R2 score for Lasso: 0.9409


#### Ridge

In [11]:
ridge = Ridge()

In [12]:
alphas_ridge = np.logspace(-3, 3, 100)
ridge_params = {'alpha': alphas_ridge}

In [13]:
grid_ridge = GridSearchCV(ridge, ridge_params, cv=5)
grid_ridge.fit(X_train, y_train)
best_alpha_ridge = grid_ridge.best_params_['alpha']
print("Best alpha: {0:.2f}".format(best_alpha_ridge))

Best alpha: 869.75


In [14]:
ridge_best = Ridge(alpha = best_alpha_ridge)
ridge_best.fit(X_train, y_train)

Ridge(alpha=869.7490026177834)

In [15]:
y_train_pred_ridge = ridge_best.predict(X_train)
y_test_pred_ridge = ridge_best.predict(X_test)

train_mse_ridge = np.round(mean_squared_error(y_train, y_train_pred_ridge), decimals = 4)
test_mse_ridge = np.round(mean_squared_error(y_test, y_test_pred_ridge), decimals = 4)

print('Train set MSE of Ridge:', train_mse_ridge)
print('Test set MSE of Ridge:', test_mse_ridge)

Train set MSE of Ridge: 27.1519
Test set MSE of Ridge: 47.2027


In [16]:
ridge_r2 = r2_score(y_test, y_test_pred_ridge)
print('R2 score for Ridge: {0:.4f}'.format(ridge_r2))

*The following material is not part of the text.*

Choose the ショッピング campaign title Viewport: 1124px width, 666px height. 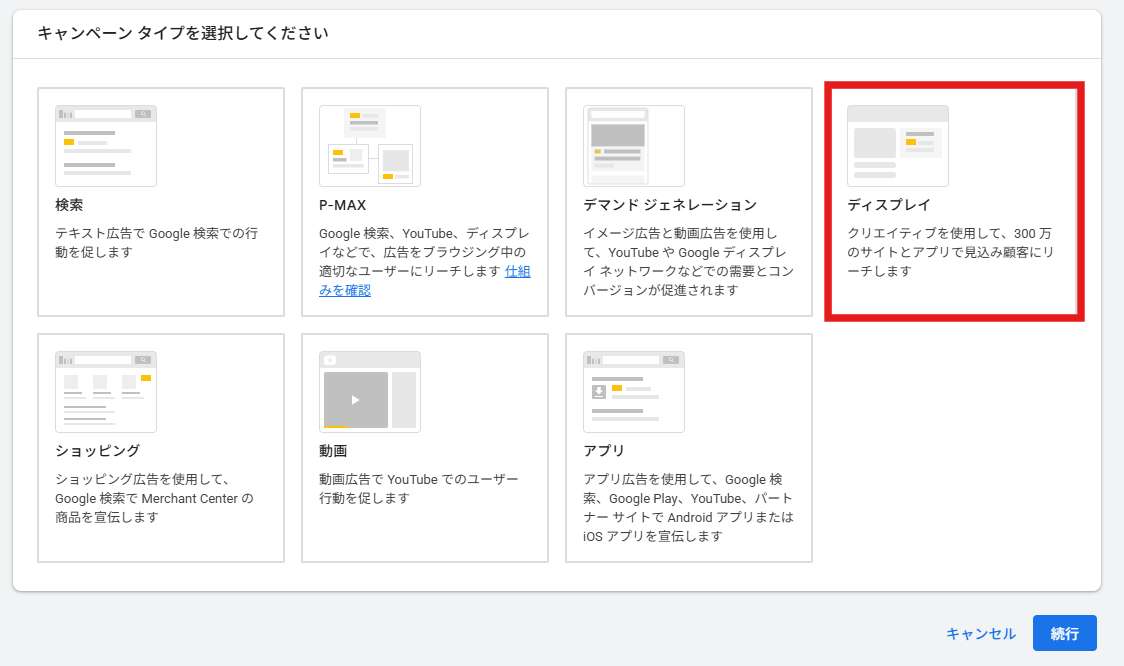(x=97, y=451)
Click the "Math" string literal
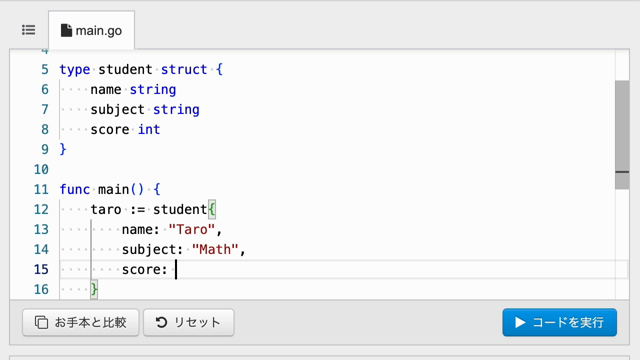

R2 score for Ridge: 0.9540


According to the results, the Lasso model has lower accuracy compared to the Ridge model; although the results have been very close to each other, a small difference is observed.
The Ridge model has a lower mean squared error (MSE) and a higher R-squared (R2) compared to the Lasso model.